The question is not one of moral perfection, but of moral improvement. It is a step in the right direction.
If we can seek to regulate war in terms of morality, there is no reason such morality cannot be equally applied to the economy, as Walzer indicates. When faced with illegal or immoral orders, it is the duty of professional soldiers to refuse such orders. When such a refusal occurs, it is followed by thorough investigations, and potentially courts-martial or war crimes prosecutions for those who issue such orders. In the case of the former Wells Fargo employees, the opposite occurred. Imagine the moral and societal hazard if the military permitted such retaliation against those who reported illegal and immoral behaviors.
The principles of a moral economy would seek to curb the market’s more harmful excesses while preserving its societal benefit. Developing fair and just principles to guide a more moral understanding of capitalism may provide a pathway to a more equitable distribution of income and wealth, one that creates more perfect outcomes for society at large.
While the immoral economy has provided advantages to some, it has also stained society and humanity in ways that we are beginning to collectively deem to be unacceptable. The task then is to develop and implement principles of a moral economy which serves the greater good of society.

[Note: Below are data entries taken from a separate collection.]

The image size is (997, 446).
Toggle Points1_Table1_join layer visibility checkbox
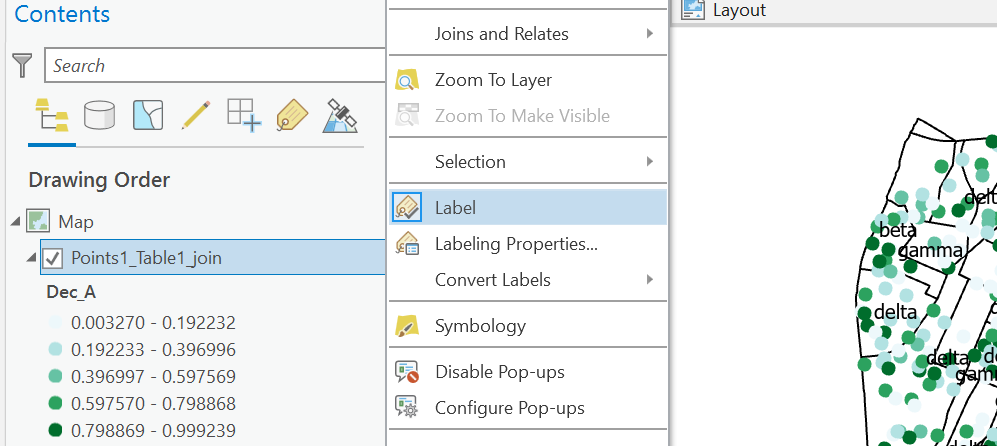pos(54,258)
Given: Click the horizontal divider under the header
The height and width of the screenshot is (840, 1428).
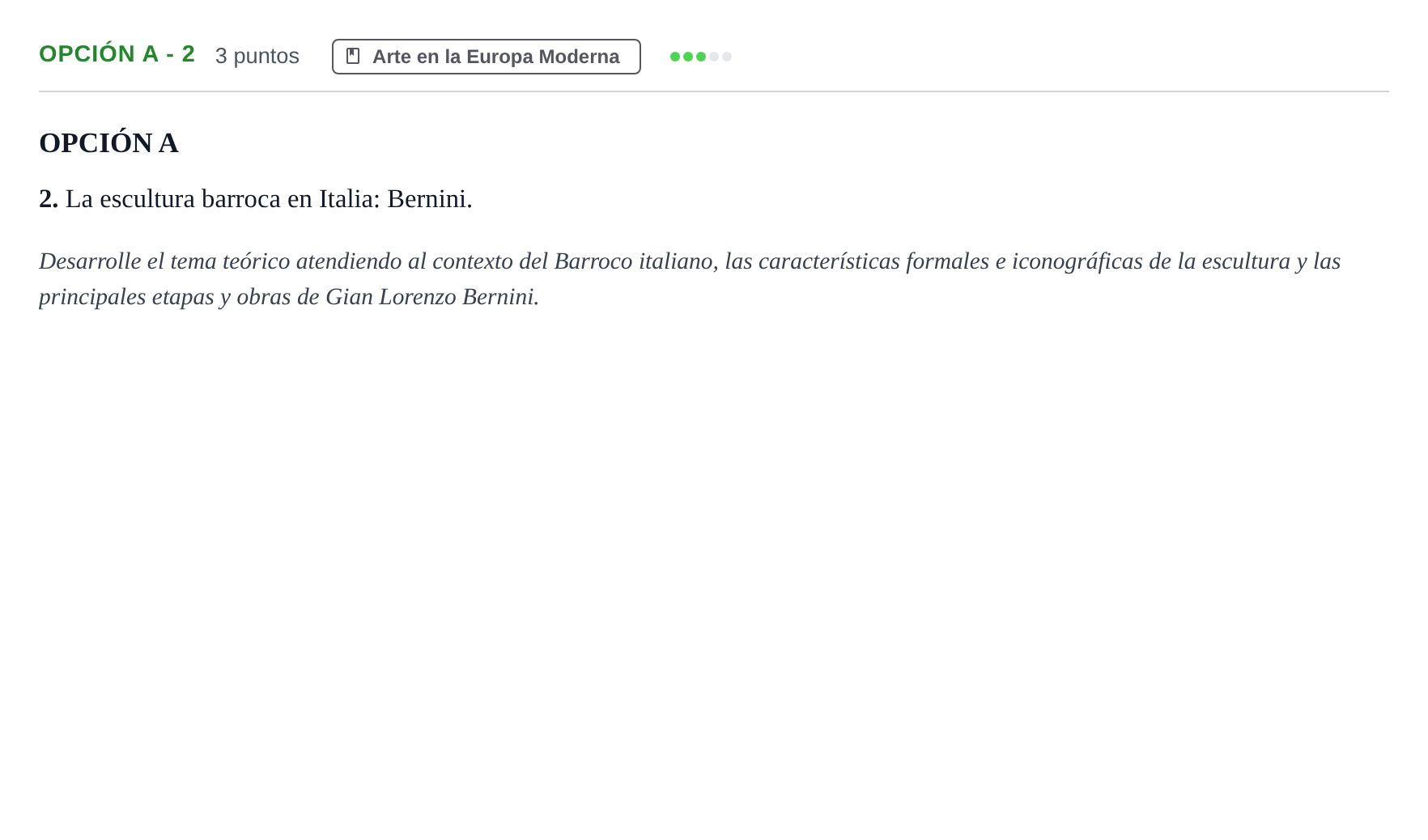Looking at the screenshot, I should coord(714,91).
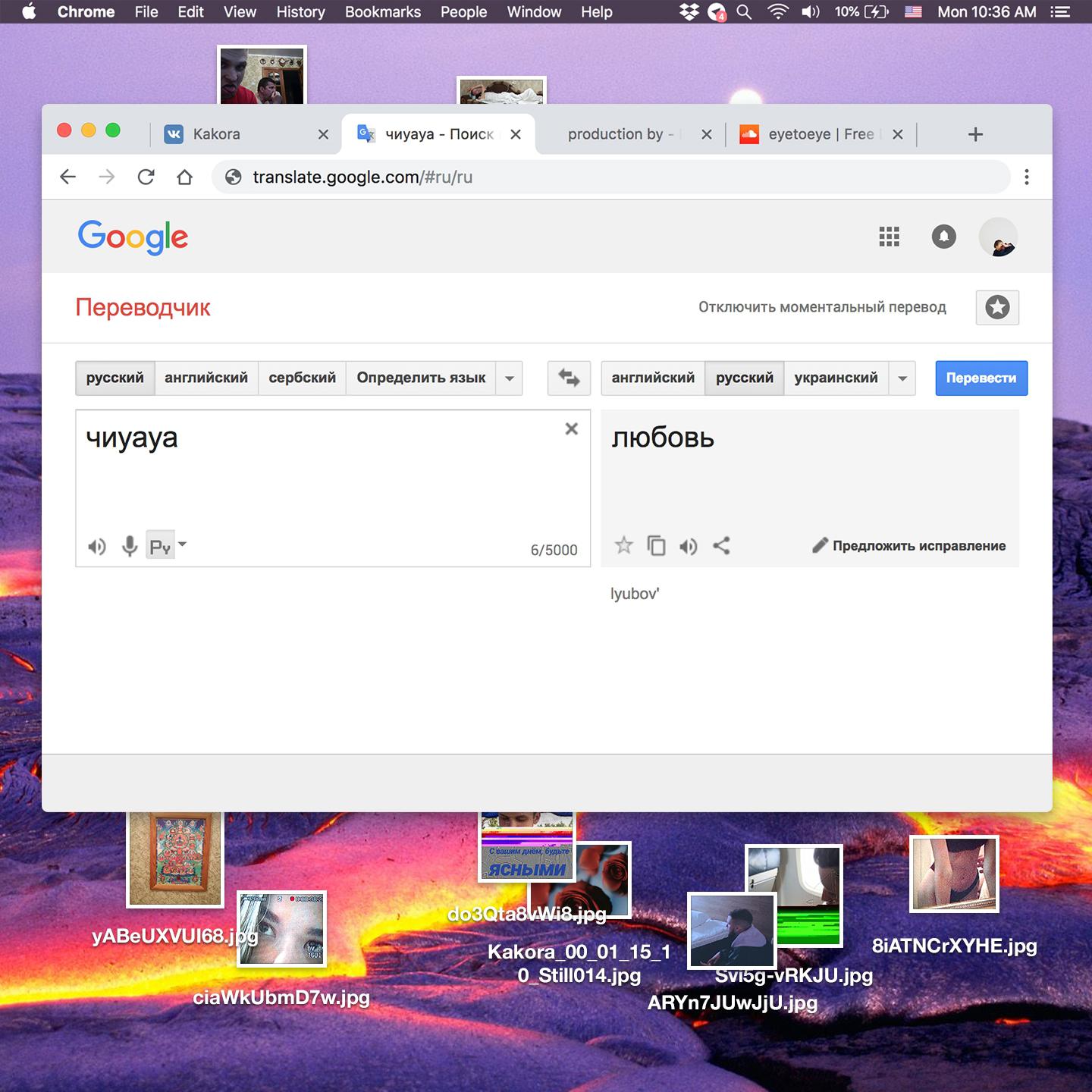
Task: Listen to the source text pronunciation
Action: (97, 547)
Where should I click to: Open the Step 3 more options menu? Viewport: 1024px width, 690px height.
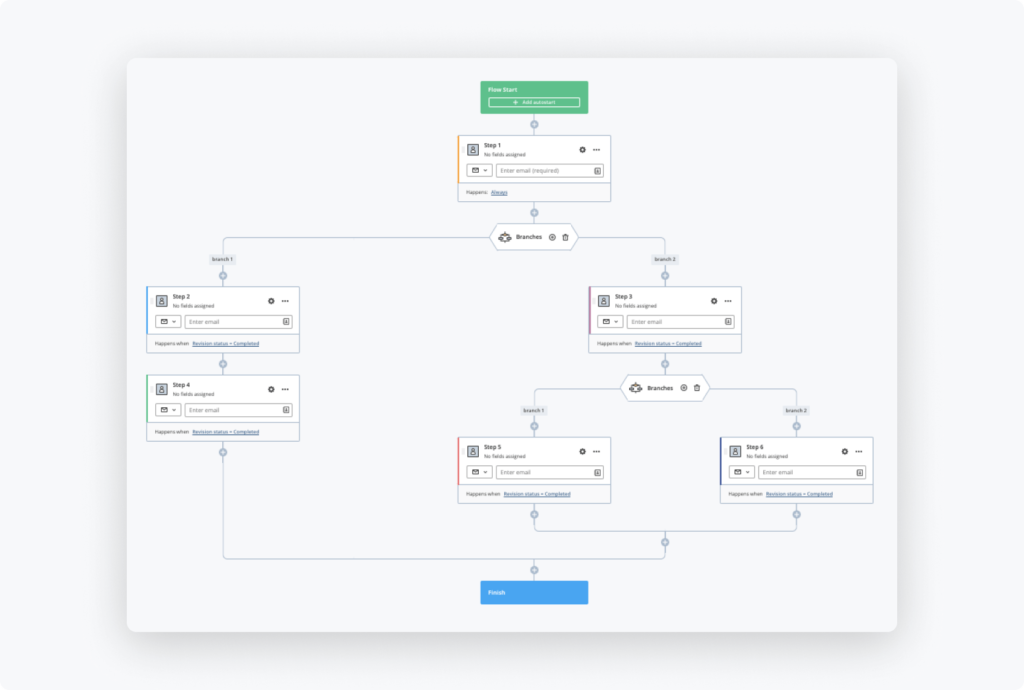(728, 301)
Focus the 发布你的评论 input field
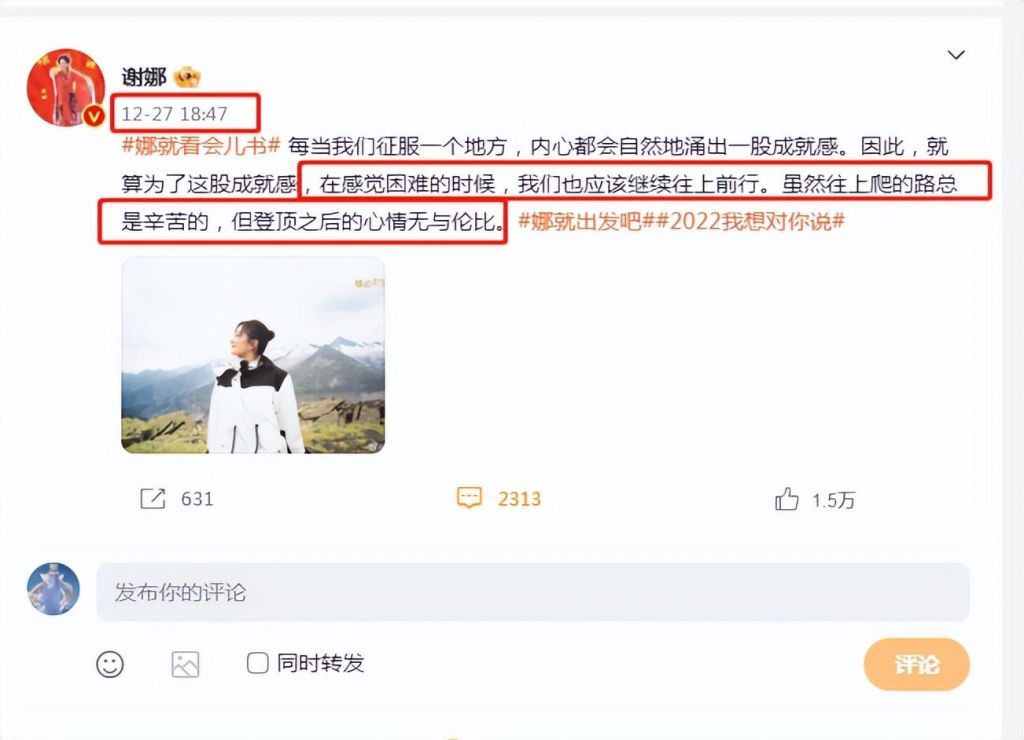Viewport: 1024px width, 740px height. [x=533, y=592]
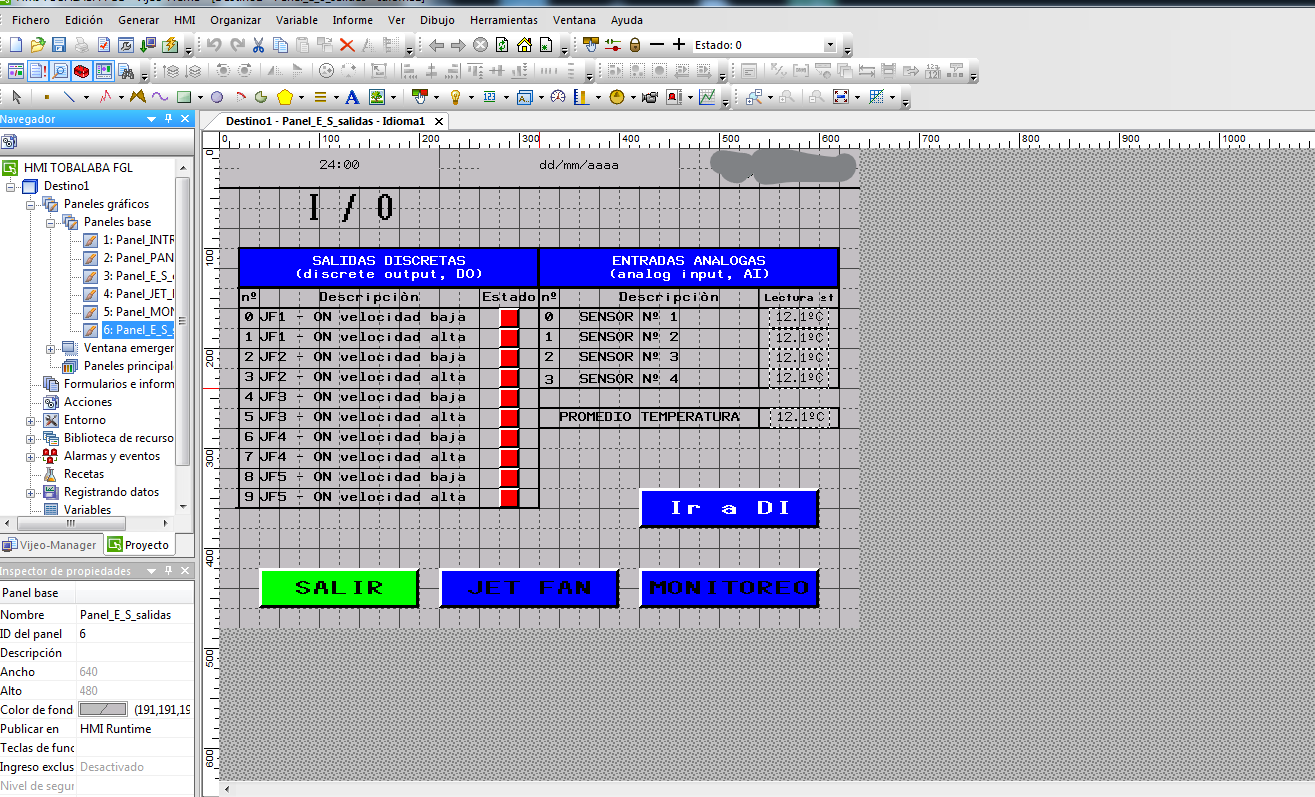Screen dimensions: 1315x797
Task: Click the binoculars search icon
Action: [126, 71]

In a “just” economy, venture capitalists would consider the collateral damage (layoffs, defaulted retirements, etc.) that may result from their actions in the same way that military commanders must consider whether the use of a certain weapon in proximity to civilians would be discriminate and proportional. Chief executives would begin to care for their employees and their families the same way that professional military commanders care for their troops and their families. The promise of these outcomes, and society’s growing dissatisfaction with the current reality, makes this a conversation worth having.
Some might argue that we already have laws and regulations to perform these functions, but these have, at times spectacularly, failed to maintain the market as a truly neutral, free, and fair space. In a theoretical sense, law should approximate the normative ideal in the real world. Yet, in economic thought we have no normative ideal, no foundational morality. We have economic ideals derived from market theory, but these are not tempered by a coherent set of ethical ideals, allowing the market’s worst excesses, and resulting in many of the morally troubling outcomes produced by the economy. We need better laws and regulations, but first we must establish a foundational morality to guide their development.
To demand moral perfection or to succumb in the face of seeming futility is to turn our backs on what can be achieved by acknowledging both the ideal and the limits of reality. Applied ethics guide our interactions in the world as it exists while nudging us incrementally closer to the normative ideal and the world we seek to create.
War is inherently unjust, but the Just War Ethic has made it more just. The economy is not moral, but a foundational ethics of the economy could make it more moral. The product of such ethics would be decidedly imperfect, but it would be better than no ethics at all.